To me, however, there are some valid reasons for people to have voted for Brexit -- e.g., supremacy of Parliament. And I think Margaret Thatcher was right when she stated that Britain never had or never would have quite the same relationship with European as continental countries. It is an island (plus part of another one) and was never occupied during wartime, which remove two of the biggest reasons the EU came about. While part of me thinks it's crazy to vote for leaving the EU with no plan, I'm also not quite sure anyone could have predicted just how inept the British government would be.
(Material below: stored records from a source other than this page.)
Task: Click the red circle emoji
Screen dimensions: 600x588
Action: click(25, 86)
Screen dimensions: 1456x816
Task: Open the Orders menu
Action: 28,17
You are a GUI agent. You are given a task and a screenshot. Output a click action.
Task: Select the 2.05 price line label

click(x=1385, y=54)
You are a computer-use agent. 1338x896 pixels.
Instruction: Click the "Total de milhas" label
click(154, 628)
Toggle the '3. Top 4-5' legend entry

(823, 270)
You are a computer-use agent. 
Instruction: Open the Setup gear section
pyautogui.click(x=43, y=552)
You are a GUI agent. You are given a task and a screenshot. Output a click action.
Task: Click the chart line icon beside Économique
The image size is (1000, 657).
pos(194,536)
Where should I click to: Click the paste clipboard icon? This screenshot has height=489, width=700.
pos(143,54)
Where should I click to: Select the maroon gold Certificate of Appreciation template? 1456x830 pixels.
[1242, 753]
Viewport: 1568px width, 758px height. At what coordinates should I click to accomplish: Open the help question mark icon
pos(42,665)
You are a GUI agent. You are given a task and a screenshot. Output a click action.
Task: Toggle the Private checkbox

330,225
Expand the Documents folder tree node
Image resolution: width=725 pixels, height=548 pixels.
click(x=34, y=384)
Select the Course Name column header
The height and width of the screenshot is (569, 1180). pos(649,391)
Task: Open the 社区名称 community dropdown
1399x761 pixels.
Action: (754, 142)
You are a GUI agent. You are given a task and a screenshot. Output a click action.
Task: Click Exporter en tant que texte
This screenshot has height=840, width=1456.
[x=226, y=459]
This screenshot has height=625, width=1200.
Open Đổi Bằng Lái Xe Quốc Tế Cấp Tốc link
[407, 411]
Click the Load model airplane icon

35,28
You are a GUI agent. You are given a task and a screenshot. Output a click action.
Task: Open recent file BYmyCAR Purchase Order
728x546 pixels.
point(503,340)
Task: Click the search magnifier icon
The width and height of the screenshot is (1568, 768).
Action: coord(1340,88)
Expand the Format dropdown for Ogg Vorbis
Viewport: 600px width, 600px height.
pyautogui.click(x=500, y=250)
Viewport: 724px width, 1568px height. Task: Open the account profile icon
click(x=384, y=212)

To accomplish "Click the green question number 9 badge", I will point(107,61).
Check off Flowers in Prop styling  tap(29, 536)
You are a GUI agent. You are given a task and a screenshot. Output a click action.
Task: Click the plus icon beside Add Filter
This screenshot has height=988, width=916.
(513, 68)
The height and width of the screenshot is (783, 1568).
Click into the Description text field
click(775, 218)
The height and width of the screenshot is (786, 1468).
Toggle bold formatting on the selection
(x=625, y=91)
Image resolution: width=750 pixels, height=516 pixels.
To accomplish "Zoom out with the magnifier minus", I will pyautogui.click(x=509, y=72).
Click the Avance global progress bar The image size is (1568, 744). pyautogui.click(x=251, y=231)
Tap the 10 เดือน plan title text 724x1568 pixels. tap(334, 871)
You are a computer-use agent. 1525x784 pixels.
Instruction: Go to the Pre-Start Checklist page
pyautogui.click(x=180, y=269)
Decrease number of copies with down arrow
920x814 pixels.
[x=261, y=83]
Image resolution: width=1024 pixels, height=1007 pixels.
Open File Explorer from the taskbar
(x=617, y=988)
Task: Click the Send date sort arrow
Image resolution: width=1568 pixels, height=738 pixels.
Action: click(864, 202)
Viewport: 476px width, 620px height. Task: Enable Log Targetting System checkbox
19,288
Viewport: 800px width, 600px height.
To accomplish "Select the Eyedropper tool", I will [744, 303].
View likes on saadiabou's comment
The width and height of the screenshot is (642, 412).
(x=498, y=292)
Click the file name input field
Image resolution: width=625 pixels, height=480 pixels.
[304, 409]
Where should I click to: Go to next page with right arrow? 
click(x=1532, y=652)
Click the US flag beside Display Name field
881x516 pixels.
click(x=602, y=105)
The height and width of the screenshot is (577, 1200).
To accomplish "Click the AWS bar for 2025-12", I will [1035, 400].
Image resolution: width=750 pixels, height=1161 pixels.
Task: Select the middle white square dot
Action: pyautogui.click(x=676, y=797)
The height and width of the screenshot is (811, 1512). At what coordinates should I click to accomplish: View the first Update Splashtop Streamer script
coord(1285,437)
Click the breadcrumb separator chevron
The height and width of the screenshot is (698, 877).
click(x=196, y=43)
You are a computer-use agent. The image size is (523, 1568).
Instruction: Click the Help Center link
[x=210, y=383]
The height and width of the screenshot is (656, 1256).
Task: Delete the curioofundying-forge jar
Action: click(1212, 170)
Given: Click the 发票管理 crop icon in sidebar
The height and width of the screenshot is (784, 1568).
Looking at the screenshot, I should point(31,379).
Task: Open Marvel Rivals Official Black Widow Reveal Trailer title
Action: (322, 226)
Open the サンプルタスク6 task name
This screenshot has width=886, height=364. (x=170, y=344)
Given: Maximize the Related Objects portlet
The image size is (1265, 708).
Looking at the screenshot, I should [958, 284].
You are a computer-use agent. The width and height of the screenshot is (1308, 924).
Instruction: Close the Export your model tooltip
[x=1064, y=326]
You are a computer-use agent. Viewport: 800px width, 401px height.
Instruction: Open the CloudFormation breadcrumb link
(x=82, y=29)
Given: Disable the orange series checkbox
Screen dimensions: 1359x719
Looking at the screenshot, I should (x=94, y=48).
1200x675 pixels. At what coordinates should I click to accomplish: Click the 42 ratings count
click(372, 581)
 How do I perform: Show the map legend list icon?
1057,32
A reasonable person might assume that the government could develop a plan in 2.5 years..... :shuffle:

I (obviously) think the UK is a great country, and usually a reasonable country. I think the population -- and even the House of Commons -- has a reasonable majority that wants to do the right thing, which is to forge a reasonable future relationship with the EU while delivering Brexit. I continue to hope that those forces prevail. The referendum happened. I wish it didn't, but it did. I agree with Theresa May and so many others that we can't ignore or reverse it without irreparably damaging public trust. I can only hope the various parties work together to make this a soft landing.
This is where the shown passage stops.